- **Passage shown**
————

SportstimeAPI/sportstime_parser/normalizers/fuzzy.py

"""Fuzzy string matching utilities for team and stadium name resolution."""

from dataclasses import dataclass
from typing import Optional

from rapidfuzz import fuzz, process
from rapidfuzz.utils import default_process

from ..config import FUZZY_MATCH_THRESHOLD
from ..models.aliases import FuzzyMatch


@dataclass
class MatchCandidate:
    """A candidate for fuzzy matching.

    Attributes:
        canonical_id: The canonical ID of this candidate
        name: The display name for this candidate
        aliases: List of alternative names to match against
    """

    canonical_id: str
    name: str
    aliases: list[str]


def normalize_for_matching(s: str) -> str:
    """Normalize a string for fuzzy matching.

    - Convert to lowercase
    - Remove common prefixes/suffixes
    - Collapse whitespace

    Args:
        s: String to normalize

    Returns:
        Normalized string
    """
    result = s.lower().strip()

    # Remove common prefixes
    prefixes = ["the ", "team ", "stadium "]
    for prefix in prefixes:
        if result.startswith(prefix):
            result = result[len(prefix) :]

    # Remove common suffixes
    suffixes = [" stadium", " arena", " center", " field", " park"]
    for suffix in suffixes:
        if result.endswith(suffix):
            result = result[: -len(suffix)]

    return result.strip()


def fuzzy_match_team(
    query: str,
    candidates: list[MatchCandidate],
    threshold: int = FUZZY_MATCH_THRESHOLD,
    top_n: int = 3,
) -> list[FuzzyMatch]:
    """Find fuzzy matches for a team name.

    Uses multiple matching strategies:
    1. Token set ratio (handles word order differences)
    2. Partial ratio (handles substring matches)
    3. Standard ratio (overall similarity)

    Args:
        query: Team name to match
        candidates: List of candidate teams to match against
        threshold: Minimum score to consider a match (0-100)
        top_n: Maximum number of matches to return

    Returns:
        List of FuzzyMatch objects sorted by confidence (descending)
    """
    query_norm = normalize_for_matching(query)

    # Build list of all matchable strings with their canonical IDs
    match_strings: list[tuple[str, str, str]] = []  # (string, canonical_id, name)

    for candidate in candidates:
        # Add primary name
        match_strings.append(
            (normalize_for_matching(candidate.name), candidate.canonical_id, candidate.name)
        )
        # Add aliases
        for alias in candidate.aliases:
            match_strings.append(
                (normalize_for_matching(alias), candidate.canonical_id, candidate.name)
            )

    # Score all candidates
    scored: dict[str, tuple[int, str]] = {}  # canonical_id -> (best_score, name)

    for match_str, canonical_id, name in match_strings:
        # Use multiple scoring methods
        token_score = fuzz.token_set_ratio(query_norm, match_str)
        partial_score = fuzz.partial_ratio(query_norm, match_str)
        ratio_score = fuzz.ratio(query_norm, match_str)

————

- **Data for this exercise**

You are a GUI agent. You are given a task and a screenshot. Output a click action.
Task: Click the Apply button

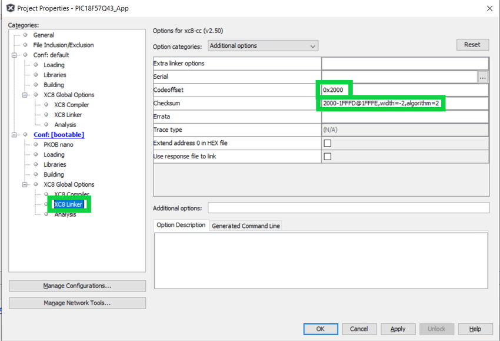(398, 329)
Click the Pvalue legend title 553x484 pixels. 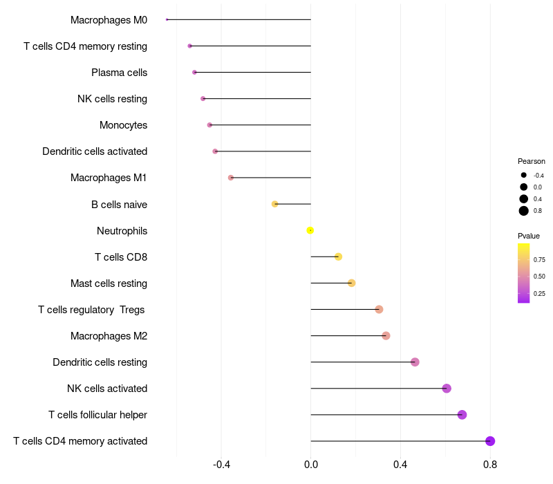pyautogui.click(x=529, y=236)
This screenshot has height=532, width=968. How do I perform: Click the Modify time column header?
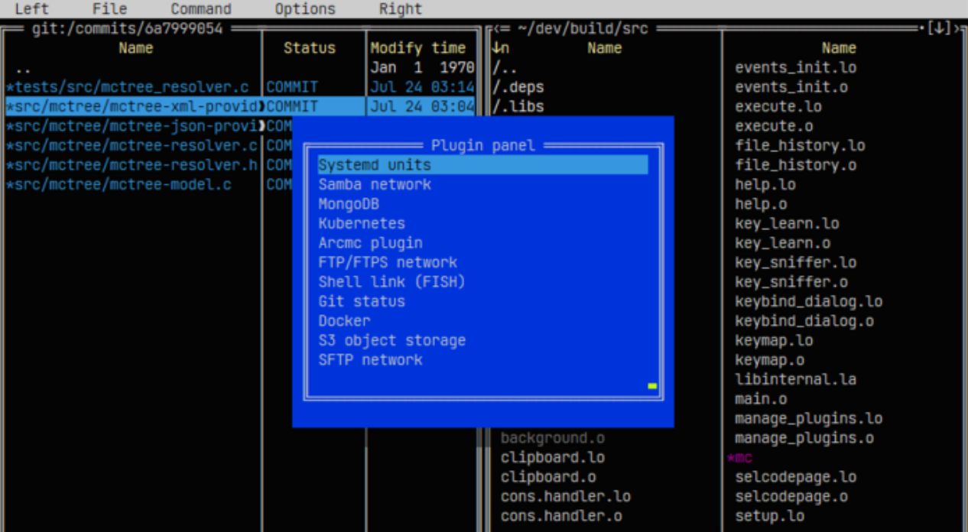(418, 48)
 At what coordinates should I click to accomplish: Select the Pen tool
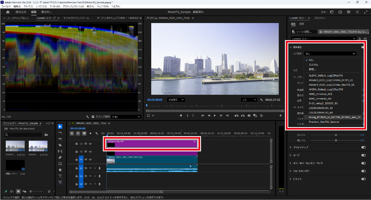(60, 157)
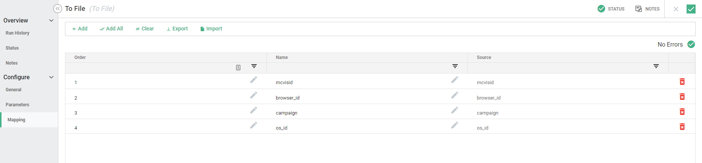Collapse the Overview section
The height and width of the screenshot is (163, 702).
click(x=51, y=20)
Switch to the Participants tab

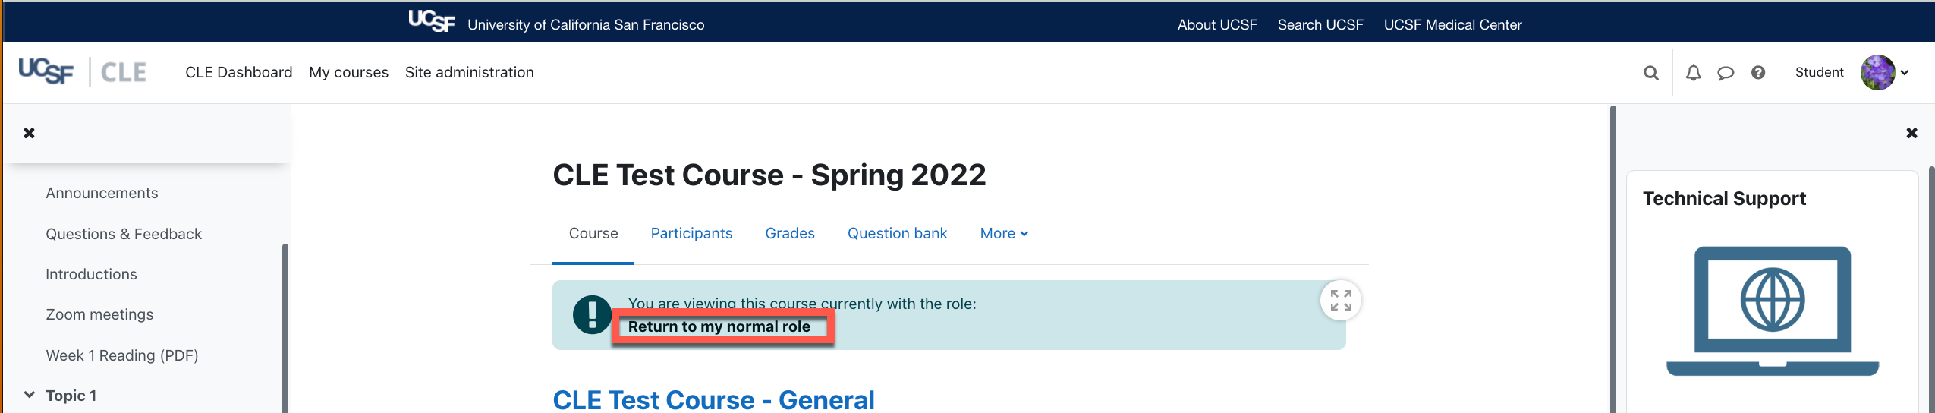click(691, 234)
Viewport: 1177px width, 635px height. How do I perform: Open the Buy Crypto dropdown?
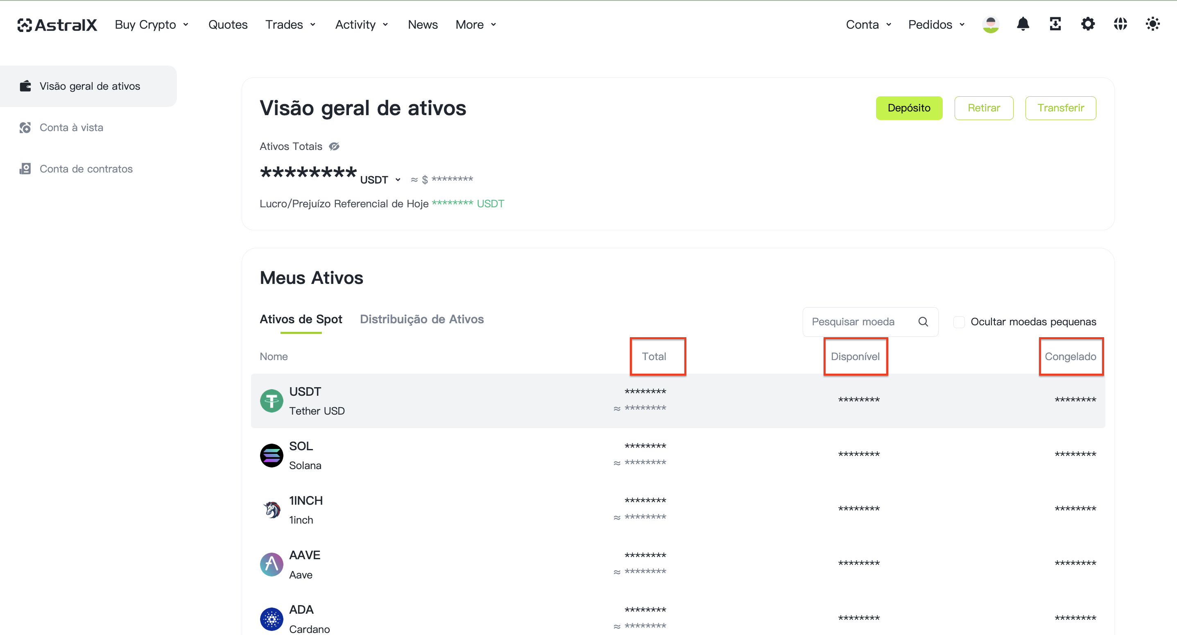[152, 25]
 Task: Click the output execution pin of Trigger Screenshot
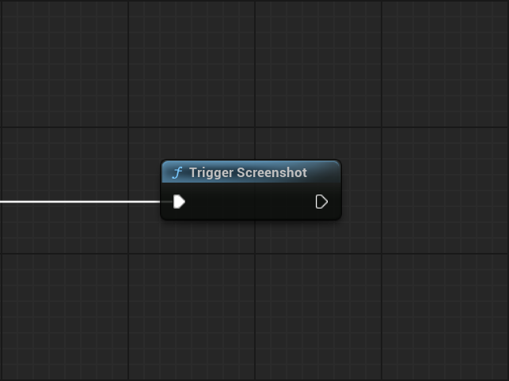coord(321,202)
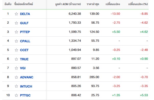154x100 pixels.
Task: Mark VGI as favorite with star
Action: 16,68
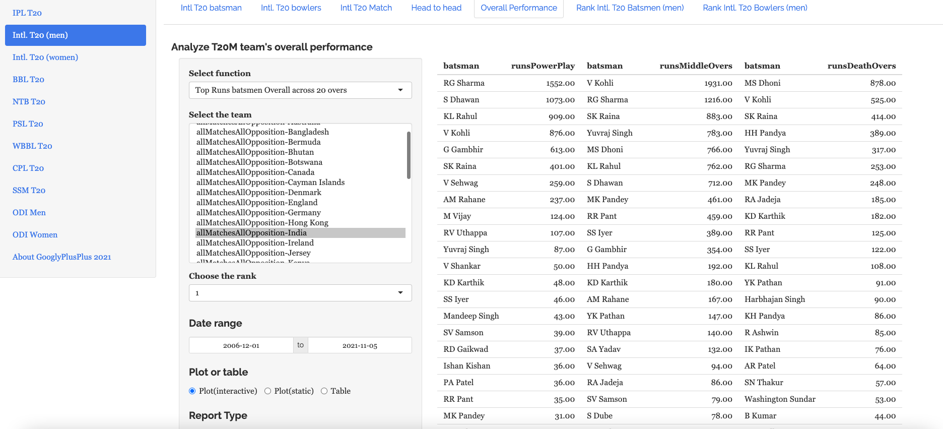
Task: Select the Plot(interactive) radio button
Action: (192, 391)
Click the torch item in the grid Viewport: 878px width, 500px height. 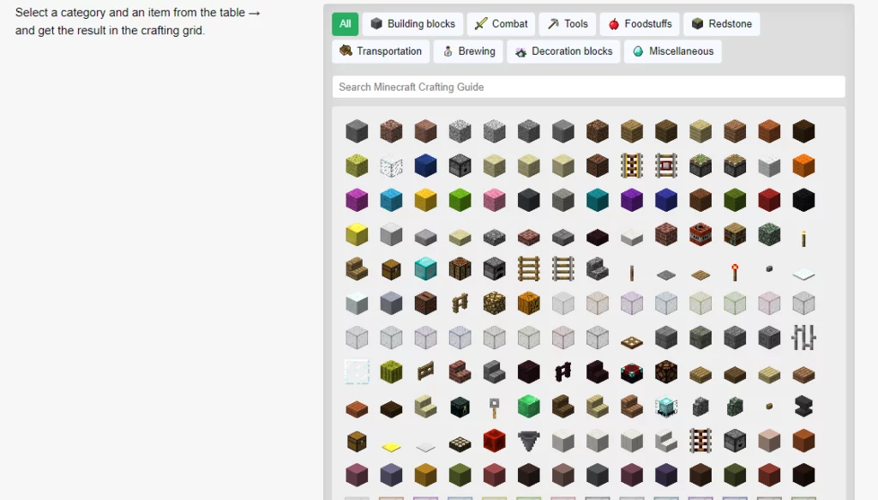[x=803, y=237]
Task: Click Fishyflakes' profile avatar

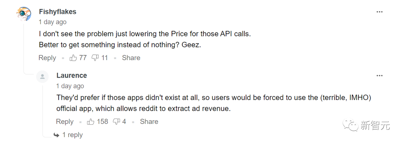Action: coord(24,15)
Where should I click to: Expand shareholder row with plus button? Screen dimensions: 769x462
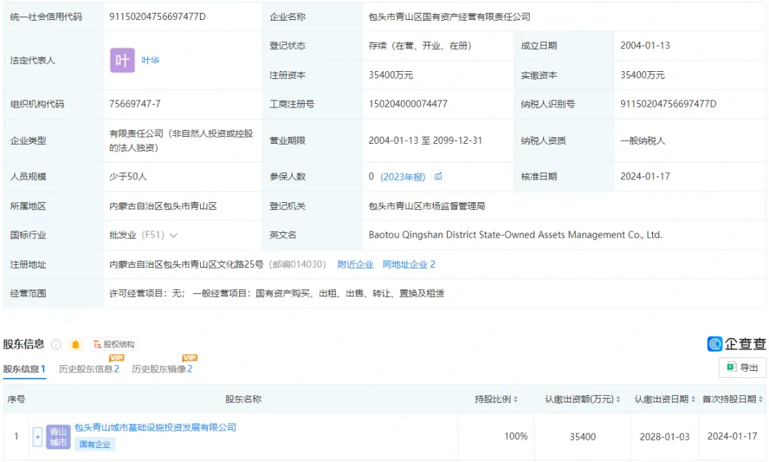pyautogui.click(x=38, y=436)
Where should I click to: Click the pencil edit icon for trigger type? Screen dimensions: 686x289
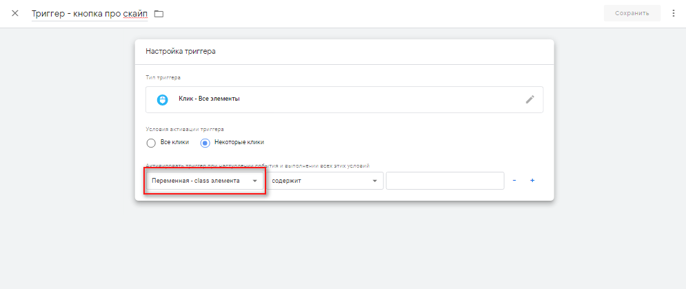tap(529, 99)
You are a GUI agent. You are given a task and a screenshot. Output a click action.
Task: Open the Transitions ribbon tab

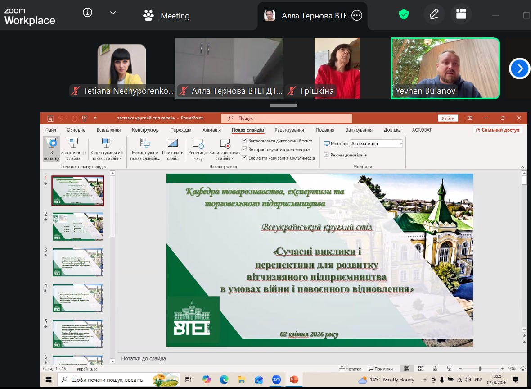click(181, 130)
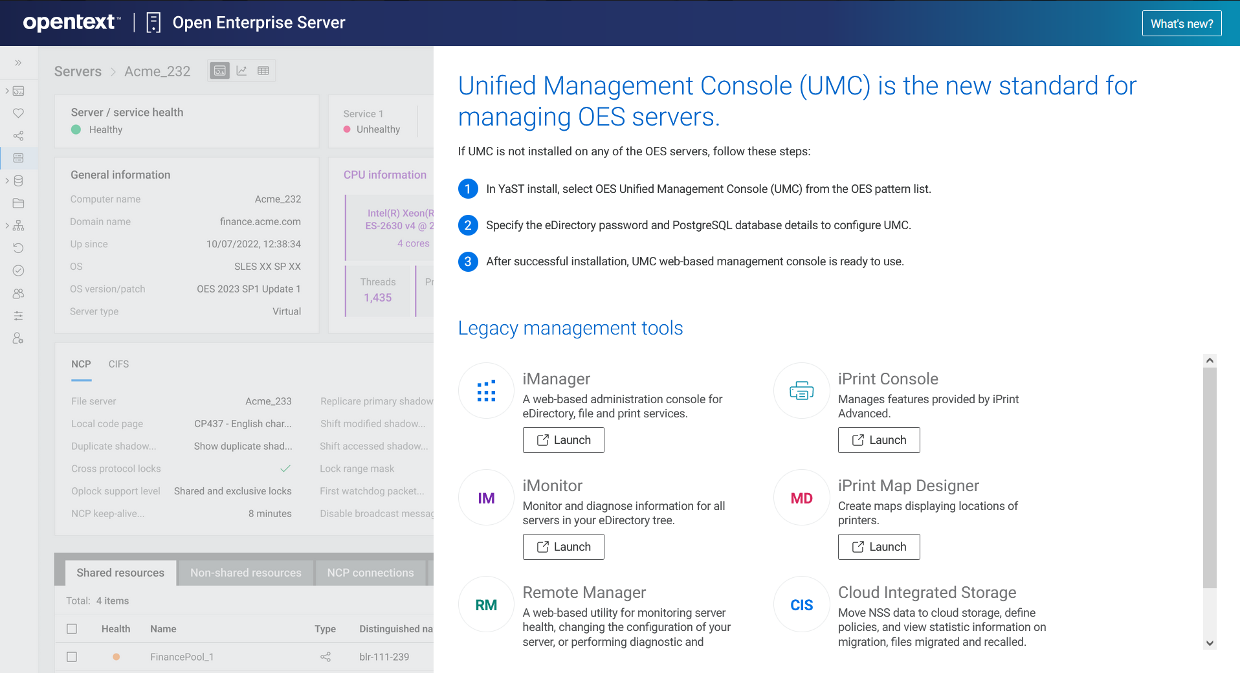
Task: Select the folder icon in left sidebar
Action: click(x=18, y=203)
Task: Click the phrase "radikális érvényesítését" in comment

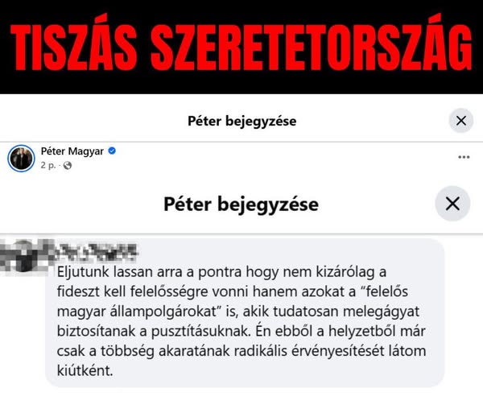Action: pos(307,351)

————

- **Exercise instructions**
**a)** List every suffix that the fuzzy matching code strips in its normalize_for_matching function.
**b)** Put the lines of the rows from the line containing "Where should I click to: Expand" through the line containing "tap(529, 99)", inclusive, into a JSON list of strings, one string per line. Skip blank lines and leave out the pictures.
The rows have nothing to do with the fuzzy matching code.

- **Set of answers**
**a)** " stadium", " arena", " center", " field", " park"

**b)**
[
  "Where should I click to: Expand shareholder row with plus button? Screen dimensions: 769x462",
  "pyautogui.click(x=38, y=436)",
  "Where should I click to: Click the pencil edit icon for trigger type? Screen dimensions: 686x289",
  "tap(529, 99)"
]